Design Break 12 — Dario Bartolini, Archizoom Associati: Fotografie alla Poltronova di Agliana
Poltronova Backstage.
Fortino Editions, 2016.
Curated by Francesca Balena Arista
www.fortinoeditions.com
www.garmentory.com
1967: per arrivare ad Agliana si andava in macchina, si passava da Prato, nella periferia delle fabbriche tessili: un viaggio che divenne presto consueto. Si partiva almeno in due se c’era da vedere un prototipo, da parlare col Cammilli per un progetto. Quando c’era un evento nello showroom o dovevo fare delle foto, si partiva in massa comprese le sorelle di Lucia e qualcuno dei loro giovani amici. Secondo la situazione e l’atmosfera prevista si portava anche qualche oggetto per disturbare la scena. Da poco avevo una Hasselblad con if 50mm e un 120mm —procurata col prezioso contributo della mamma —, un bel treppiede Schiansky che non usavo quasi mai cercando il solito equilibrio tra foto mosse, sottoesposte e accettabile profondità di campo. Numero di scatti in equilibrio tra economia e divertimento: i rimborsi erano difficili da ottenere.

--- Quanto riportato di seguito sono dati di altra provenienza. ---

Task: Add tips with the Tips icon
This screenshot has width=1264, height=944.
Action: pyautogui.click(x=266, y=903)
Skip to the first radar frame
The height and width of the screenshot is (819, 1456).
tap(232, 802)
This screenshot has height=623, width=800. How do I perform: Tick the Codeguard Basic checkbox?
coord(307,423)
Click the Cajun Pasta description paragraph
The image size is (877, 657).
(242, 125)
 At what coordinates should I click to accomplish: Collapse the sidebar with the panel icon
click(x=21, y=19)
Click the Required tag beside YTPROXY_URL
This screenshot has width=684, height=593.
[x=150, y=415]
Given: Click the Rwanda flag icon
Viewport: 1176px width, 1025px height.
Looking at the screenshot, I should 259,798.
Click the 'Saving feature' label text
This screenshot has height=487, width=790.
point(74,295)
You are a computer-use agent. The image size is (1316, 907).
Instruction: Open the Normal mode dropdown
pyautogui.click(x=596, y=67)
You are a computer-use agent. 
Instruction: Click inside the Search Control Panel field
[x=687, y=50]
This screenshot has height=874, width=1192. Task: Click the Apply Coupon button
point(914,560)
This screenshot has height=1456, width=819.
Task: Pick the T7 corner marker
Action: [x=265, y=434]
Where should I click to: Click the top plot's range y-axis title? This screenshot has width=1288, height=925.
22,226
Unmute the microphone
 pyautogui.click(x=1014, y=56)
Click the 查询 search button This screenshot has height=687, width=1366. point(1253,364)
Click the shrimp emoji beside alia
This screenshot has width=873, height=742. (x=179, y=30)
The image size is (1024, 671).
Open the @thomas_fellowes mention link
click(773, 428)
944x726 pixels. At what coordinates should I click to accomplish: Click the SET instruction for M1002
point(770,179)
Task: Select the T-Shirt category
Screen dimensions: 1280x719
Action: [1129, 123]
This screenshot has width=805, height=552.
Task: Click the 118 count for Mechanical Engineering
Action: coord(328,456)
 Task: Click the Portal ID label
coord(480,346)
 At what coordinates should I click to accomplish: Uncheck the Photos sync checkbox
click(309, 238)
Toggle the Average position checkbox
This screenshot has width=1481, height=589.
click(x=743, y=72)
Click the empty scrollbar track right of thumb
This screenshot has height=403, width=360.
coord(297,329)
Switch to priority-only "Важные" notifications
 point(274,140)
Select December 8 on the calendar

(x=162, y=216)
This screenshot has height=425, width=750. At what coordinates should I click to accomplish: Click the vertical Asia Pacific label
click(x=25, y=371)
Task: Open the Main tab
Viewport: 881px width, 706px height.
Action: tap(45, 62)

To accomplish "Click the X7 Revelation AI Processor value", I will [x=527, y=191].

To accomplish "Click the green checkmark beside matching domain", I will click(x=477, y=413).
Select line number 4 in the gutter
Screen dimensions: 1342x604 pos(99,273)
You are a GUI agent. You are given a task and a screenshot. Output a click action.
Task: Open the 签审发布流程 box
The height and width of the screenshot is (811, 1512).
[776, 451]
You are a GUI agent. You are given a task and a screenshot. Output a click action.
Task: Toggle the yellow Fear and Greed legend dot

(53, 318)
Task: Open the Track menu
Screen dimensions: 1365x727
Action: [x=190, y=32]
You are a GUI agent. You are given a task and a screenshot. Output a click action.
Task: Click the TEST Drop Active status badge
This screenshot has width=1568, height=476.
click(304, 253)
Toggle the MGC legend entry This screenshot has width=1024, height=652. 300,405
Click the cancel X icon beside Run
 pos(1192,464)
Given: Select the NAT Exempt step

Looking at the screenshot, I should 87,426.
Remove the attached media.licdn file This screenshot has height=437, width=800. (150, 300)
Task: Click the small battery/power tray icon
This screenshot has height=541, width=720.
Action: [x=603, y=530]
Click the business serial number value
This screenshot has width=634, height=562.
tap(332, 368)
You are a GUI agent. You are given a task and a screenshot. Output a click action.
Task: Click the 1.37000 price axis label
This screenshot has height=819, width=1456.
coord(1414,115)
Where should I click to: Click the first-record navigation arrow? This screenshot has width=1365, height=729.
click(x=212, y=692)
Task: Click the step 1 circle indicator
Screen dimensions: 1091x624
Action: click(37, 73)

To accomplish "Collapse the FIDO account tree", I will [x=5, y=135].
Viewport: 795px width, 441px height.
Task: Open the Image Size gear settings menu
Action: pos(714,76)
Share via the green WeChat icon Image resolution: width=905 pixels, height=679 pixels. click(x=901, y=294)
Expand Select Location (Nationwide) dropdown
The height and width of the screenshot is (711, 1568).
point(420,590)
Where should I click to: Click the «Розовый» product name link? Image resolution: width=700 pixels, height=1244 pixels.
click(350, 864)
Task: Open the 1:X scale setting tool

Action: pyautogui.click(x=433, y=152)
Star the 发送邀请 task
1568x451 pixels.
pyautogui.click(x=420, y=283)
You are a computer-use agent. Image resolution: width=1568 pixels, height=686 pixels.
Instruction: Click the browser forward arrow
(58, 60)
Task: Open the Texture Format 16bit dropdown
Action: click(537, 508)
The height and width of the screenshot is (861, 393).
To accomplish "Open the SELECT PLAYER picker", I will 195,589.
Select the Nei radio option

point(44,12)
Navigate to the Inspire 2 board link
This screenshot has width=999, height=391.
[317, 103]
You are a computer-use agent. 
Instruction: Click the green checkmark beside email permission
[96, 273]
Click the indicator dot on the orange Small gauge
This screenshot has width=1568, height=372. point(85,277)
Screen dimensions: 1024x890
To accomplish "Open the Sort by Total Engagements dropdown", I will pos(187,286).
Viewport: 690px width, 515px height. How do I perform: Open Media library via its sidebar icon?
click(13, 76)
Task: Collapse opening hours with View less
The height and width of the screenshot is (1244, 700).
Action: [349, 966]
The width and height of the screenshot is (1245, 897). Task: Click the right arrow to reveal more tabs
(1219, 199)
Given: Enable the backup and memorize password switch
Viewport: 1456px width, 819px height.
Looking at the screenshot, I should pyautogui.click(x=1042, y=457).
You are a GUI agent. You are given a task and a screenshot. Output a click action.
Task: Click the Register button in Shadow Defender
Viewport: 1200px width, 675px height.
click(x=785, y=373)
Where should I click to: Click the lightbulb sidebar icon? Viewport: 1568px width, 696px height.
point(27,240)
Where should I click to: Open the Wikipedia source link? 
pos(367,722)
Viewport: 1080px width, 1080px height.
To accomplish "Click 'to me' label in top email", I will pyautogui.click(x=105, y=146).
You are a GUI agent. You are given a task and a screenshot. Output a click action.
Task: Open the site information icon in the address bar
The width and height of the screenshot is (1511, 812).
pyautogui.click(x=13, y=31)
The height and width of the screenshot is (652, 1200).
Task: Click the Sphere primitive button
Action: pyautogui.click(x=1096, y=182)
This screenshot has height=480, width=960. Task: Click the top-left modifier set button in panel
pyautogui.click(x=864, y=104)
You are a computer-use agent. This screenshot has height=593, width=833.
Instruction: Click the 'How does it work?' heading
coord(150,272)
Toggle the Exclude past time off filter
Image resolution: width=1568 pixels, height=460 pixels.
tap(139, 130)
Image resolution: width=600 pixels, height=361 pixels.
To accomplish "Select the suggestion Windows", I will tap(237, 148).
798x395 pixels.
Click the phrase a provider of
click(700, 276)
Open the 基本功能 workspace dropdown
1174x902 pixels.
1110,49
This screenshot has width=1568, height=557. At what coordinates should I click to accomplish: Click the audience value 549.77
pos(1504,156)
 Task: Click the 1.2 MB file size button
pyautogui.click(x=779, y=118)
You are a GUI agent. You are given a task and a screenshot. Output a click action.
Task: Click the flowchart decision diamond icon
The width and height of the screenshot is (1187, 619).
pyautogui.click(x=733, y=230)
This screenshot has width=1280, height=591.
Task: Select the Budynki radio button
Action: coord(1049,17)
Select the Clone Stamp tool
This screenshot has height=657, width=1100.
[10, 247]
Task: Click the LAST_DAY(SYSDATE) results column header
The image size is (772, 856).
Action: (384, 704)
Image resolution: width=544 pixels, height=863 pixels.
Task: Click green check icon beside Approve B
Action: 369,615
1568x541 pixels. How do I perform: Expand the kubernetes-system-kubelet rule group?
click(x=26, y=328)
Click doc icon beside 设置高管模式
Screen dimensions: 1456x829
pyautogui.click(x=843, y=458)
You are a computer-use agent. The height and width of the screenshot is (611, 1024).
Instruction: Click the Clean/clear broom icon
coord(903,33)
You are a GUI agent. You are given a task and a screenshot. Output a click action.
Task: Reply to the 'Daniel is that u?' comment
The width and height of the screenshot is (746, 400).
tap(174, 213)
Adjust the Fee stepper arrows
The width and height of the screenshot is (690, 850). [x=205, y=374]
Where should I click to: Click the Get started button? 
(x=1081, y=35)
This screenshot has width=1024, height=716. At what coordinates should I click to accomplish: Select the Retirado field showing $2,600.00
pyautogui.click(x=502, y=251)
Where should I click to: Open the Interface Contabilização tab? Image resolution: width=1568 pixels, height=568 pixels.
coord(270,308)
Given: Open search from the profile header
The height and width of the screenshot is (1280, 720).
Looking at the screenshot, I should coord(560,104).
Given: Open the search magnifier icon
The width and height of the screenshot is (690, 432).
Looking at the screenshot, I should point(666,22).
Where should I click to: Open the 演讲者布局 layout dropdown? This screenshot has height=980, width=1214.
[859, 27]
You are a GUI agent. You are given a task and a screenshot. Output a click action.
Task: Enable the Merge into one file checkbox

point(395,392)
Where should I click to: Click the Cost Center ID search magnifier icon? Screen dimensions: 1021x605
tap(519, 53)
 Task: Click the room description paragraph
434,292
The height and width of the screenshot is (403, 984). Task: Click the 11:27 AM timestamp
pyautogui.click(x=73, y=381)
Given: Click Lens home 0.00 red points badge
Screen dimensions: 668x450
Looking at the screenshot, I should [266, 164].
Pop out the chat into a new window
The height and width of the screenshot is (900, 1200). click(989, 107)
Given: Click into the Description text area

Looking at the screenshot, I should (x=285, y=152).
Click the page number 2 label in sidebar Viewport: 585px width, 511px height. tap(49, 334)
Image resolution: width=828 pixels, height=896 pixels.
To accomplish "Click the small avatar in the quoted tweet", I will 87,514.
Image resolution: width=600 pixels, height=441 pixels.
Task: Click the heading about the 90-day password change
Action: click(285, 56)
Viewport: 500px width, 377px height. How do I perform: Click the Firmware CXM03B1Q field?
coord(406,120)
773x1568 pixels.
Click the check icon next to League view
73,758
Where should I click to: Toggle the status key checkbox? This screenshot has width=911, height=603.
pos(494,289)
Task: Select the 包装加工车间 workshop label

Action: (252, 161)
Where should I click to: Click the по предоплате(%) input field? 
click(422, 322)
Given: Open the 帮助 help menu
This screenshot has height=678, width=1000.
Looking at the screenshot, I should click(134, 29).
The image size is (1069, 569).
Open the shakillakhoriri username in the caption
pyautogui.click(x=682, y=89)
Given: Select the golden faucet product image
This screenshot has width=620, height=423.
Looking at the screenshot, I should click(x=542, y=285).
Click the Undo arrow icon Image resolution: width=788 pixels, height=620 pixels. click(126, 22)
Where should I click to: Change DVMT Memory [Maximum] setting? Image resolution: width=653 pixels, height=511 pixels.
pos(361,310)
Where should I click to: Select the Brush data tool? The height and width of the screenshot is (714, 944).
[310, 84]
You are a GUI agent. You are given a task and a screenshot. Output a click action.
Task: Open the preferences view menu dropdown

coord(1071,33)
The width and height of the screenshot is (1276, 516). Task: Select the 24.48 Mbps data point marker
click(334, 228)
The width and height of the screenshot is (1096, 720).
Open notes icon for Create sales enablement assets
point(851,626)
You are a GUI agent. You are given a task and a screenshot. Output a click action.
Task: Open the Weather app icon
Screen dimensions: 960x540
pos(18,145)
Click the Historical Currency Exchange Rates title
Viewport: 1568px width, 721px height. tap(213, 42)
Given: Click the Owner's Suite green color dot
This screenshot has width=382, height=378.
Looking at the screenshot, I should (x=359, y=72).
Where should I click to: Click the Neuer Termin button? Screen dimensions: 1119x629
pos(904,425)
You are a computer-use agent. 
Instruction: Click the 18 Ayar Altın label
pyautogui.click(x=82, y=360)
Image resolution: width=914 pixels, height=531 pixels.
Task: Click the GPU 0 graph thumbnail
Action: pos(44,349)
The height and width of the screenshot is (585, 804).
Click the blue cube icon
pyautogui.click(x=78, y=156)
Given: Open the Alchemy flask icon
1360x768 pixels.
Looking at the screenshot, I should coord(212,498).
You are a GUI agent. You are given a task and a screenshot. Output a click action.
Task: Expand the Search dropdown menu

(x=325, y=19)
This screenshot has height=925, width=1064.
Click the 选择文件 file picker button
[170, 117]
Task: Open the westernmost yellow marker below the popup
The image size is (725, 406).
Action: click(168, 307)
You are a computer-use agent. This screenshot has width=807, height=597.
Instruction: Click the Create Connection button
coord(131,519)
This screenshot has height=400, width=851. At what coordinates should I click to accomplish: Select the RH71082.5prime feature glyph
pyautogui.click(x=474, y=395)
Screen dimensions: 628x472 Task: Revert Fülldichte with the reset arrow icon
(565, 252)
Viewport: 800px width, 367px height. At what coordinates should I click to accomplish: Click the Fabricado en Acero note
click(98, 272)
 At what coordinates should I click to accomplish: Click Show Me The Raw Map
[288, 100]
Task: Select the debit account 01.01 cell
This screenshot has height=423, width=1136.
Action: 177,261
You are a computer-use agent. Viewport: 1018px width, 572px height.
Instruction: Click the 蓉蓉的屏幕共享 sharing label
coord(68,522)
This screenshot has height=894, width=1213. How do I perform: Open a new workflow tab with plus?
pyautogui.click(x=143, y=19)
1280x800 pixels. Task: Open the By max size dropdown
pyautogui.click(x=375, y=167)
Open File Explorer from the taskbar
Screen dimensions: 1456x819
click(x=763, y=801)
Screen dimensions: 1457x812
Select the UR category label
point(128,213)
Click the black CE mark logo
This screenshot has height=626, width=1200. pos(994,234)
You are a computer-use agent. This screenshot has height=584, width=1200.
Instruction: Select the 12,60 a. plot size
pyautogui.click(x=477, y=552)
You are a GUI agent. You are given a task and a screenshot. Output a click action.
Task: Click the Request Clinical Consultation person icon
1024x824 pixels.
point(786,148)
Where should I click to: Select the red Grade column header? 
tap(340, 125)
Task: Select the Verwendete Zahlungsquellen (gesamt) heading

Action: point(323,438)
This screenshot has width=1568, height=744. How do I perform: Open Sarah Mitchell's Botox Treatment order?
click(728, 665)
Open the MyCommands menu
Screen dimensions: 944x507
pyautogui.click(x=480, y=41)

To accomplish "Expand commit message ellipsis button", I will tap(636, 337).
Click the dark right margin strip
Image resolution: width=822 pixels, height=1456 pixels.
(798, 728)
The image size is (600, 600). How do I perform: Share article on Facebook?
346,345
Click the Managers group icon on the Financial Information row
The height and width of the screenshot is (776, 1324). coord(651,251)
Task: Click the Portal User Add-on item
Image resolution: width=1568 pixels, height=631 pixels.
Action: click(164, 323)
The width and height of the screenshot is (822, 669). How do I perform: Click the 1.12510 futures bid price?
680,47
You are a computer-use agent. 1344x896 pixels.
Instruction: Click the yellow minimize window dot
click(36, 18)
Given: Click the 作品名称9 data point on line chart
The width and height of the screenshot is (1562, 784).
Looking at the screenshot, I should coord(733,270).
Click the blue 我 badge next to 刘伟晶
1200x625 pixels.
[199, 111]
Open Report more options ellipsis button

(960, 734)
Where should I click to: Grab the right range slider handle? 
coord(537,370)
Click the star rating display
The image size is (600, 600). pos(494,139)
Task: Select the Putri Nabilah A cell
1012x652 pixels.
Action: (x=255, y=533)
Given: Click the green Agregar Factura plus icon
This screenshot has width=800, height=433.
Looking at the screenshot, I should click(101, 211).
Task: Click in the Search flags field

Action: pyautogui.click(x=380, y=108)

Ci aspettava il professor Cammilli, spesso con tutta la famiglia, la gentile moglie, la sorella buona amministratrice e i bimbi, soprattutto la piccola Luisa assai fotogenica. Su richiesta, Vinicio tuttofare interveniva a rimediare problemi di impianto, di rottura, di sostituzione, spostamenti. Nella dignitosa mostra dei prodotti Poltronova era allestito un piccolo teatrino destinato alle foto, spesso addobbato con improbabili enormi fiori di carta crespa colorata. Qualche volta si sono portati i pezzi nel parco di Villa Strozzi dove c’era il nostro studio, oppure in via di Ricorboli, oppure ancora a casa di Massimo e Cristina che, giovani sposi, avevano una casa che si prestava a feste, libagioni e sala di posa.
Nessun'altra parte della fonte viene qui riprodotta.